### ASSIGNMENT:
Find the line containing "This screenshot has height=898, width=1316." in the records below. Copy exactly that line and each one after it, ending at the line containing "Reset chart zoom with 1:1 icon", and nothing more.
THE RECORDS START
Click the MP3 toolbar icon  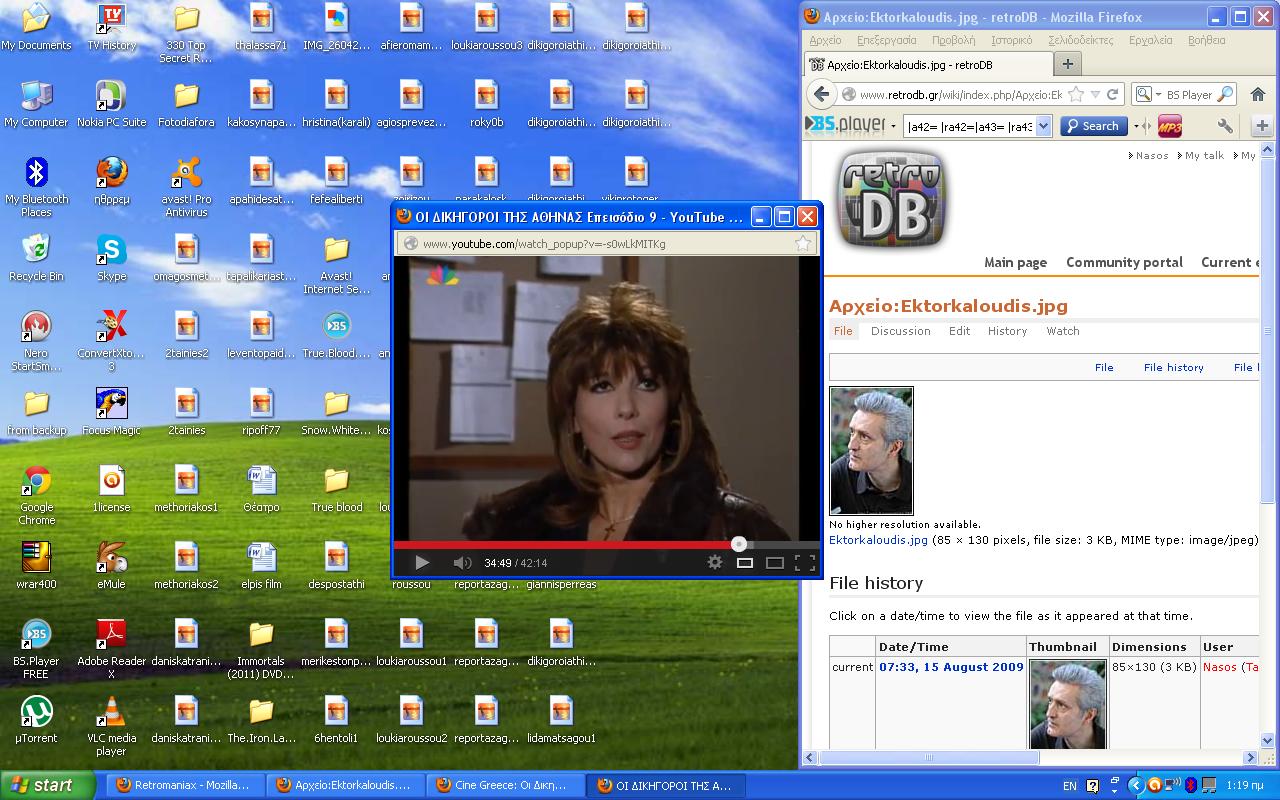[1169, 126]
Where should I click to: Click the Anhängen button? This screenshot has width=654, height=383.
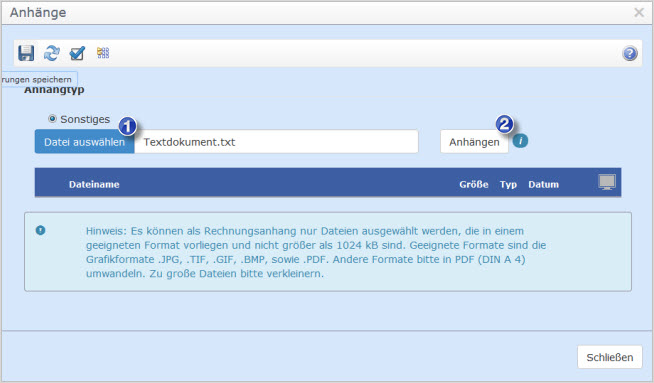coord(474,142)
THE RECORDS END
THE RECORDS START
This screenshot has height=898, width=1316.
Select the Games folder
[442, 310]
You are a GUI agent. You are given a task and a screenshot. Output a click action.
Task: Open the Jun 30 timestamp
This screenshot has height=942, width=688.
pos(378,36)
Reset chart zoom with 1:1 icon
THE RECORDS END
### ANSWER SPACE:
This screenshot has height=898, width=1316.
Select the Games folder
[442, 310]
You are a GUI agent. You are given a task and a screenshot. Output a click action.
Task: Open the Jun 30 timestamp
This screenshot has height=942, width=688.
pos(378,36)
Reset chart zoom with 1:1 icon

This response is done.